**Trecho fornecido**
Acordar a consciência

Acordar a consciência

Danilo Pretti Di Giorgi*

“Uma Verdade Inconveniente”, documentário estrelado por Al Gore, ex-vice-presidente dos EUA, é um filme imperdível. Quem se preocupa de coração com a questão ambiental e compreende o tamanho da encrenca em que estamos metidos por conta do efeito estufa não pode deixar de assisti-lo e de convencer quem ainda não entendeu a seriedade da questão a fazer o mesmo.

Enquanto escrevo este artigo (quinta-feira, 14/12/2006), o filme ainda está em cartaz em São Paulo. Provavelmente, quando você estiver neste ponto do texto, não mais estará. Mas não desista, vá atrás do DVD; exija que sua locadora compre o título. Se minha previsão confirmar-se, o documentário terá sobrevivido em cartaz nos cinemas da cidade por heróicas seis semanas, embora durante 21 dias capengando em apenas uma sala (e, nesta última semana, em apenas um horário, bem no meio da tarde). Enfim, foi tudo menos um sucesso de público, o que é uma pena.

O filme traz muitos estudos e pesquisas, apresentados de forma inteligente e criativa, que têm como objetivo final dizer o que tentamos transmitir nesta coluna: que se não mudarmos nossa forma de relação com o planeta, a vida se tornará cada vez pior para os seres humanos ou, pior, a Natureza vai cuidar de nos eliminar do jogo da vida.

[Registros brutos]
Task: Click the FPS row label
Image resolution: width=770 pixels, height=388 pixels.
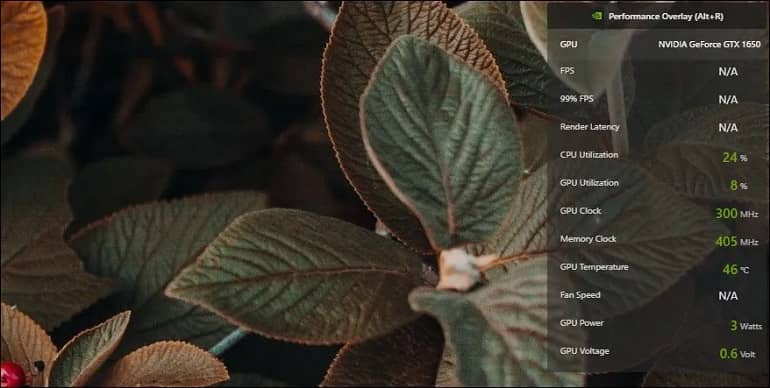Action: click(x=567, y=71)
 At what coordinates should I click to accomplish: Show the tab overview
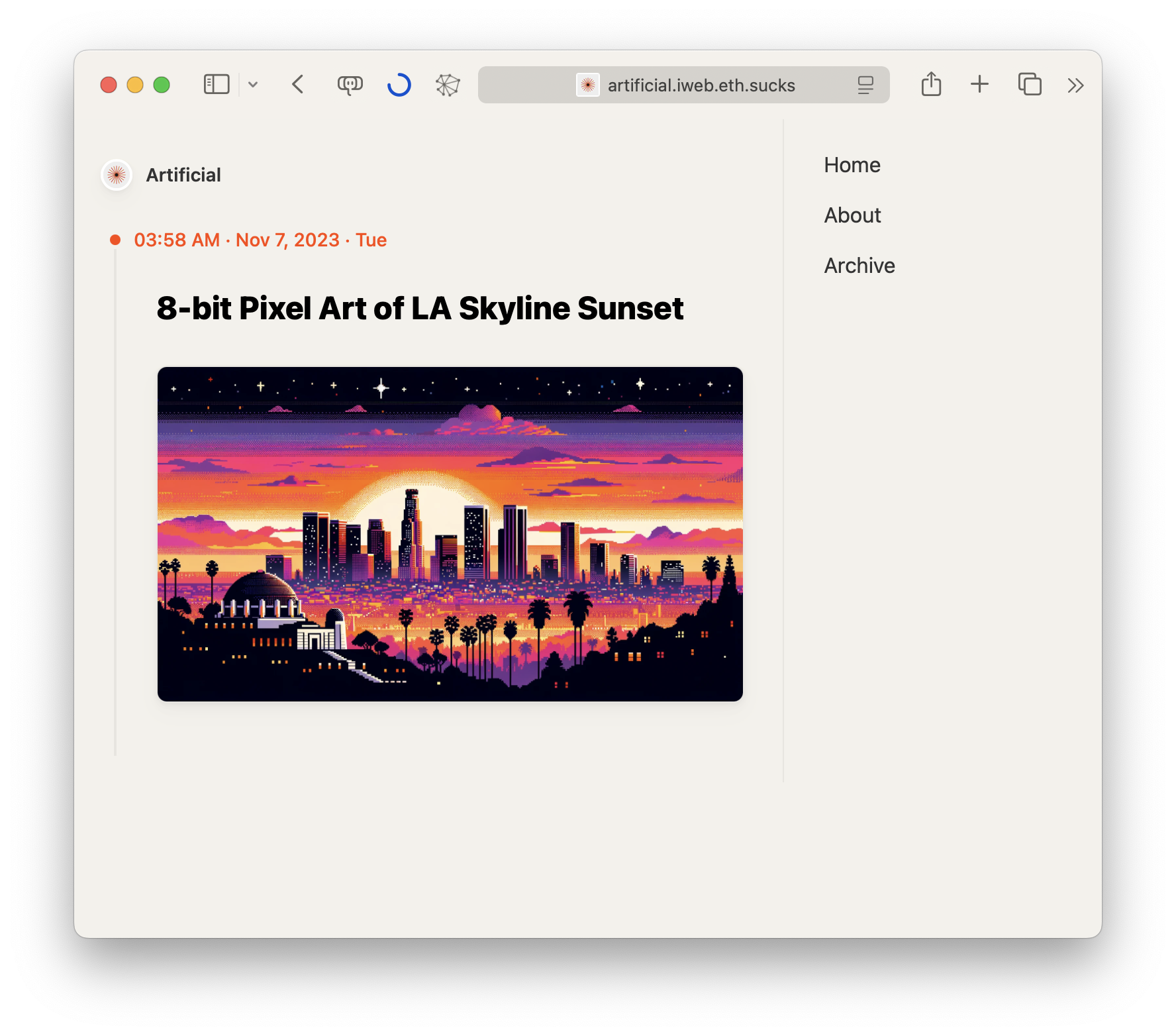[1030, 85]
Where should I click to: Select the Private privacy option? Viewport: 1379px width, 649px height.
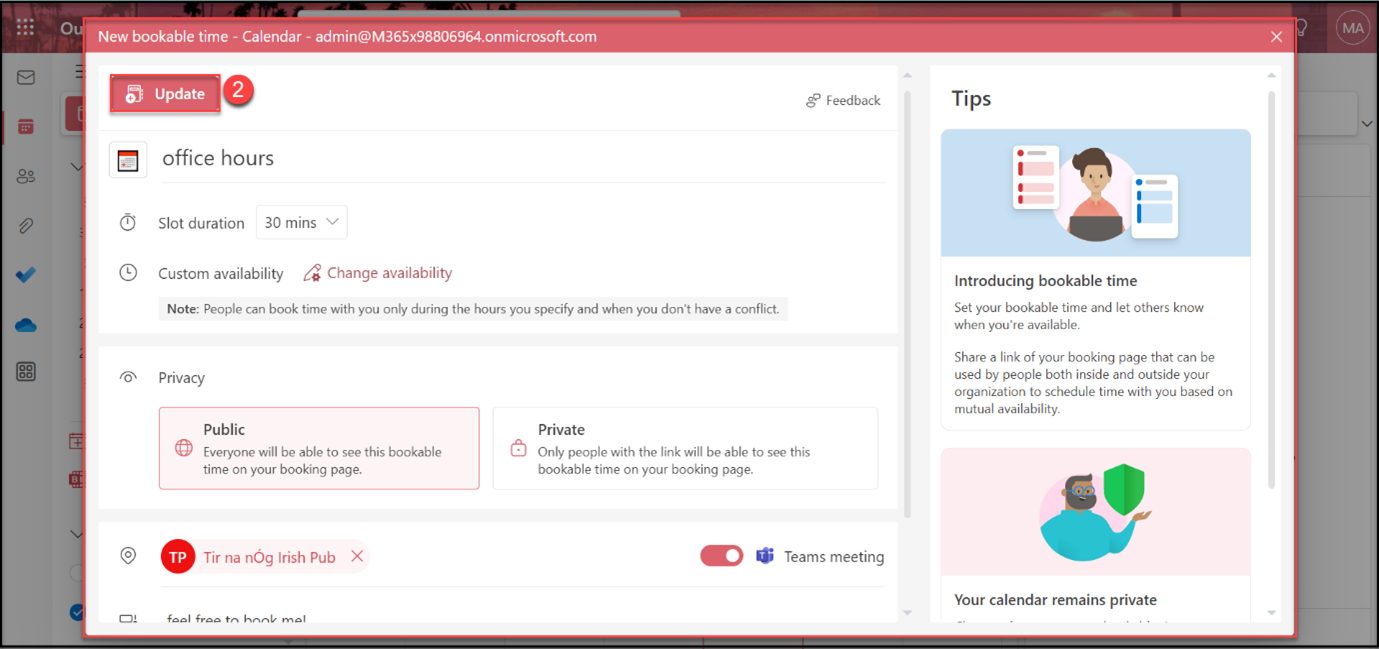click(x=685, y=448)
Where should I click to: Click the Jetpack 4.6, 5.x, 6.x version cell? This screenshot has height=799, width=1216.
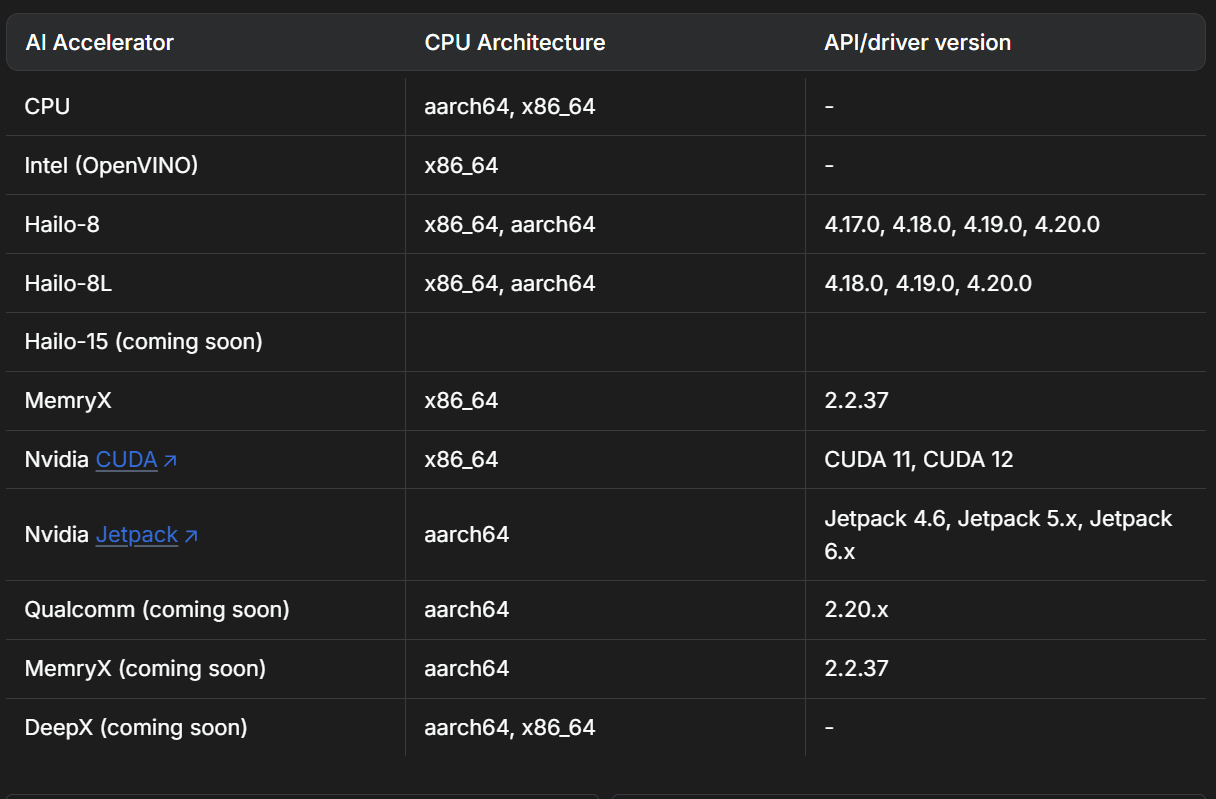click(x=997, y=534)
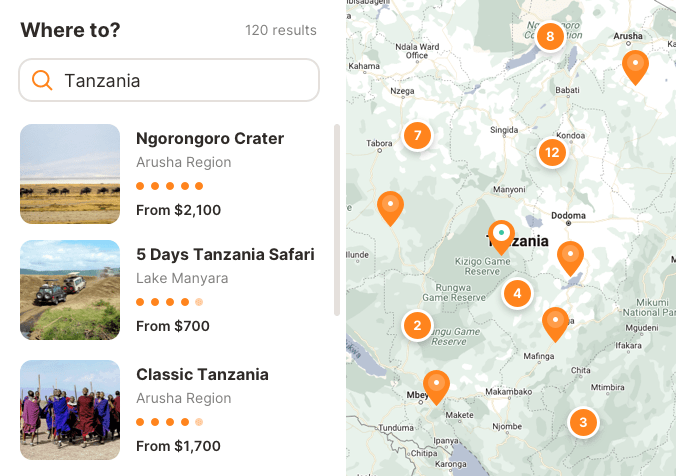Select the map pin south of Tabora
The width and height of the screenshot is (676, 476).
390,206
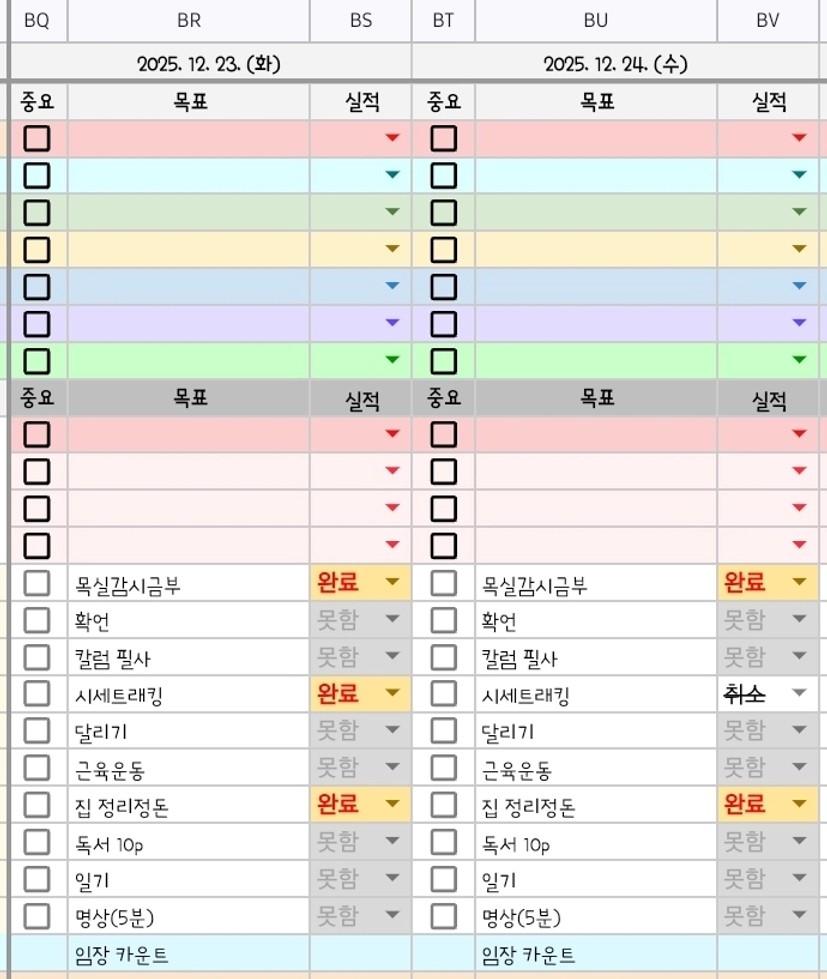Viewport: 827px width, 979px height.
Task: Check the yellow row checkbox in column BT
Action: click(443, 249)
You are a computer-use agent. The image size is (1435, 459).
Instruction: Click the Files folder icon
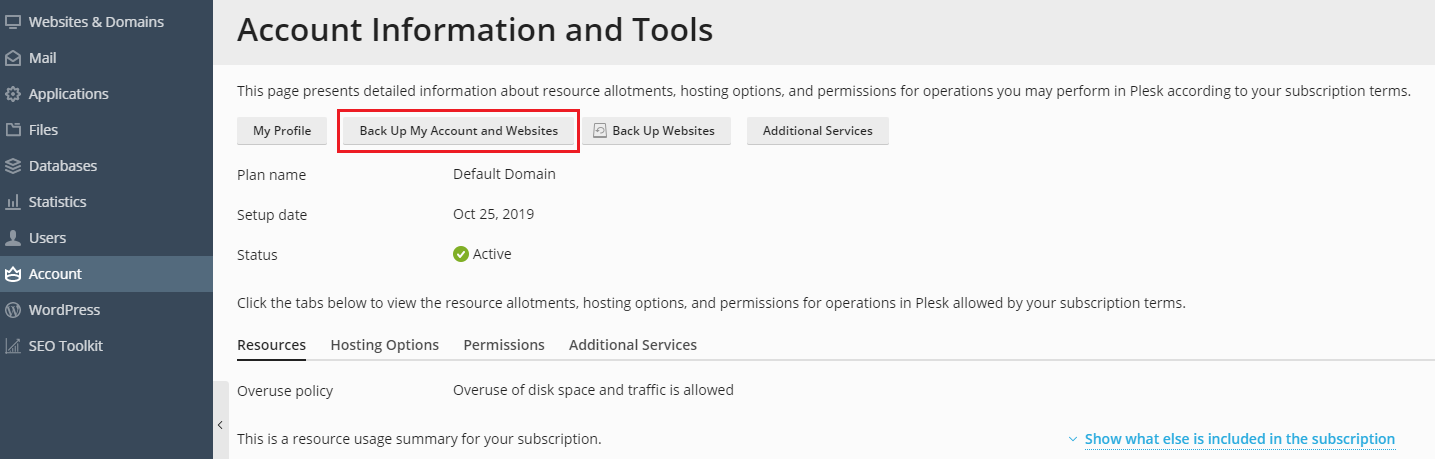(13, 130)
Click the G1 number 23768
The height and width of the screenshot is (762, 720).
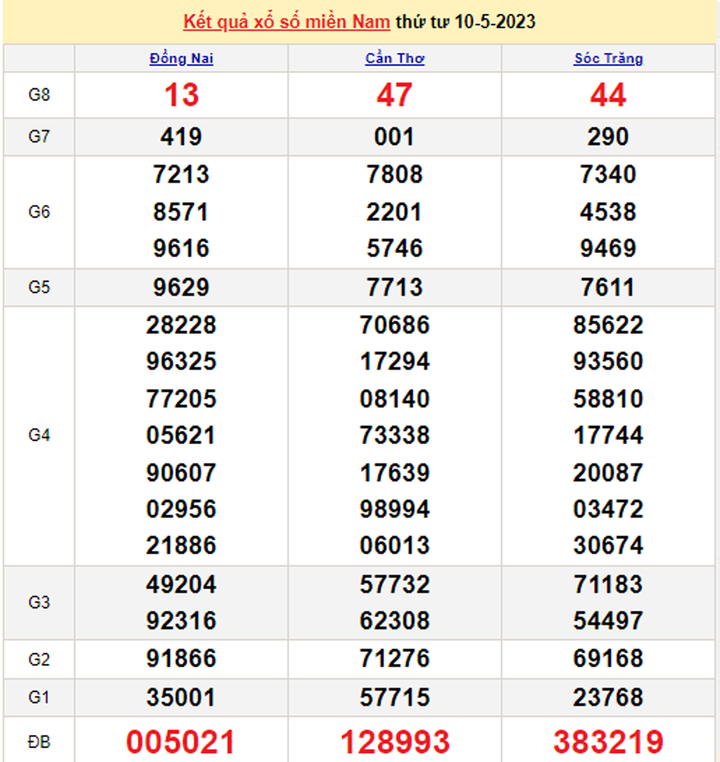click(608, 696)
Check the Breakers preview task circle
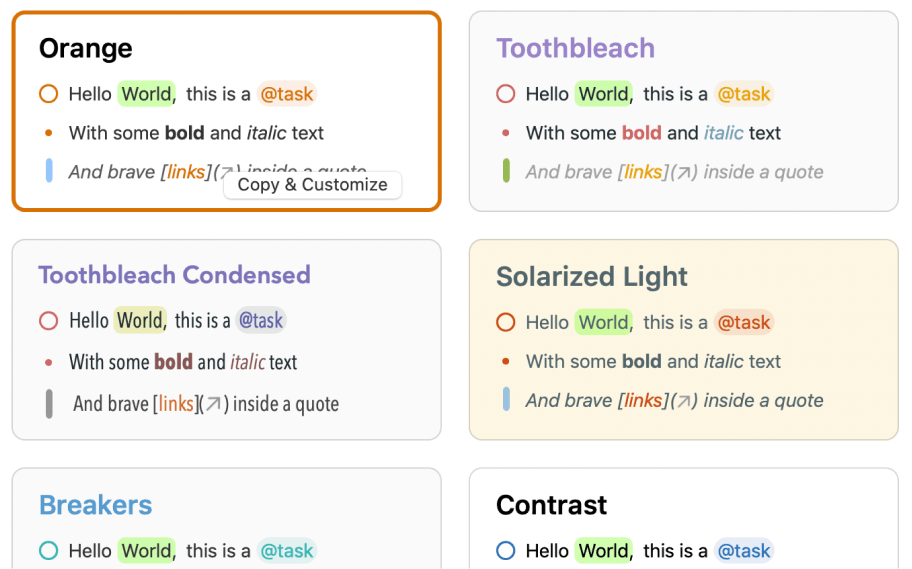Image resolution: width=912 pixels, height=569 pixels. pos(48,550)
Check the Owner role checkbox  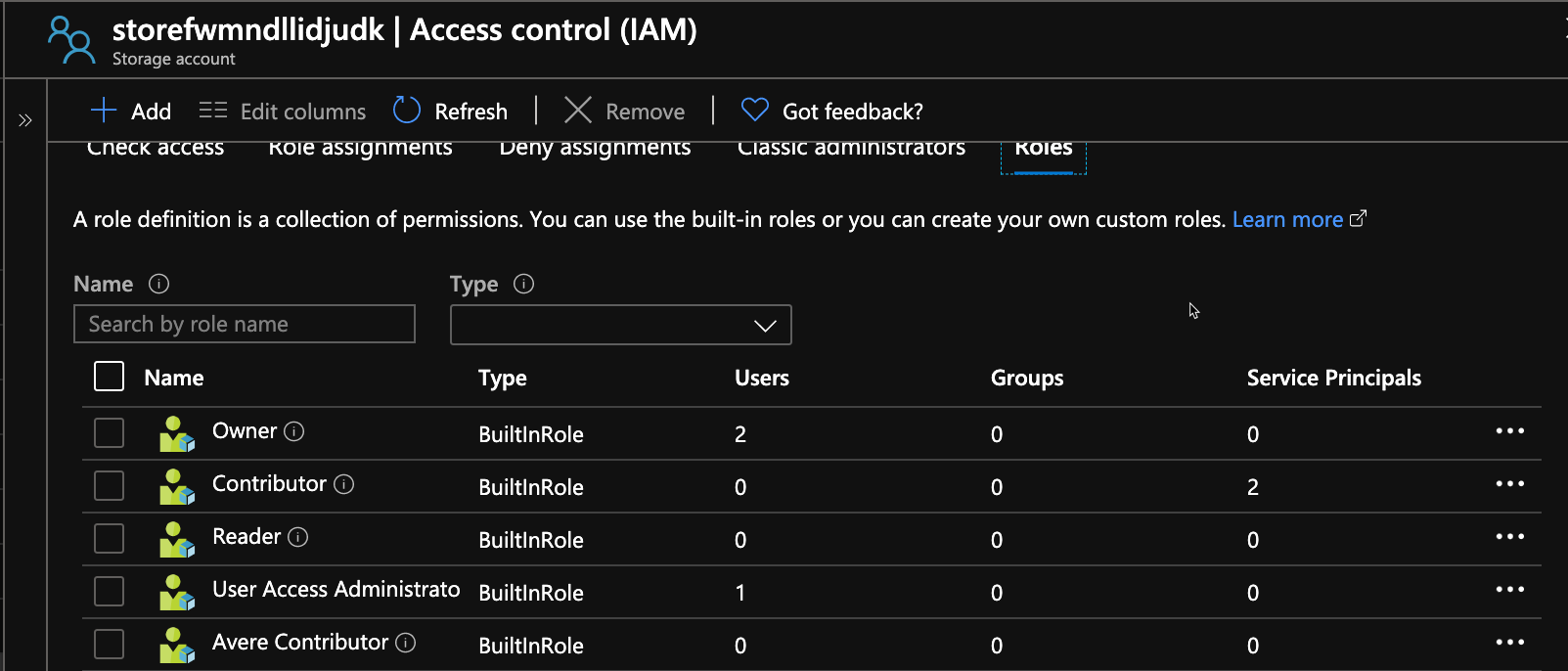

**Instruções de trabalho**
**a.** Reescreva o trecho da coluna sobre o documentário que vai de "Danilo Pretti Di" até "fazer o mesmo.", substituindo "Al Gore" por "Albert Gore".
**b.** Quais são todas as formas verbais no imperativo que a coluna sobre o documentário dirige ao leitor?
**c.** Escreva a continuação da coluna sobre o documentário, começando logo após a última frase apresentada.

**Conjunto de respostas**
**a.**
Danilo Pretti Di Giorgi*

“Uma Verdade Inconveniente”, documentário estrelado por Albert Gore, ex-vice-presidente dos EUA, é um filme imperdível. Quem se preocupa de coração com a questão ambiental e compreende o tamanho da encrenca em que estamos metidos por conta do efeito estufa não pode deixar de assisti-lo e de convencer quem ainda não entendeu a seriedade da questão a fazer o mesmo.

**b.** desista (em "não desista"), vá, exija

**c.**
Eu gostei. Fala o que precisa ser dito, de maneira convincente e direta, com recursos interessantes – como desenhos animados, boa trilha sonora, piadinhas bem-colocadas e belas cenas da Natureza – que tornam o filme-palestra mais agradável e inteligível do que as palestras normalmente são. Pois é disso que a produção se trata: uma palestra que Gore, após perder aquela histórica eleição para George W. Bush, resolveu voltar a proferir pelo seu país – e, mais tarde, pelo mundo afora – sobre o aquecimento global, seu efeito sobre as nossas vidas e as atitudes que devemos tomar para reverter a situação.

Apesar da pouca atenção dada ao filme pelo público brasileiro, não se pode negar a importância e a força de um homem como Al Gore para fazer cabeças ao redor do mundo. É muito gratificante contar com um aliado com este poder de penetração. Mesmo que poucas pessoas assistam ao filme, sua ação ganha um efeito multiplicador, não apenas pela figura pública que Gore representa (afinal ele recebeu quase 60 milhões de votos dos americanos em 2000), mas também pela paixão com que o político se entrega ao tema.

Gore sempre foi ligado à questão ambiental, motivo pelo qual tem apanhado muito de outros políticos dos EUA. Chamado de irresponsável e louco por figuras como Bush-pai – no documentário há um trecho tragicômico de um discurso irado do ex-presidente no Congresso americano atacando Gore –, sempre manteve sua postura de alertar o povo da nação mais consumista do planeta para as conseqüências nefastas da manutenção do seu modo de vida.

Uma diferença básica entre as minhas idéias e as do documentário – e um ponto que me incomodou durante o filme é que Gore amacia quando fala sobre o tamanho do esforço necessário para a mudança que precisa acontecer.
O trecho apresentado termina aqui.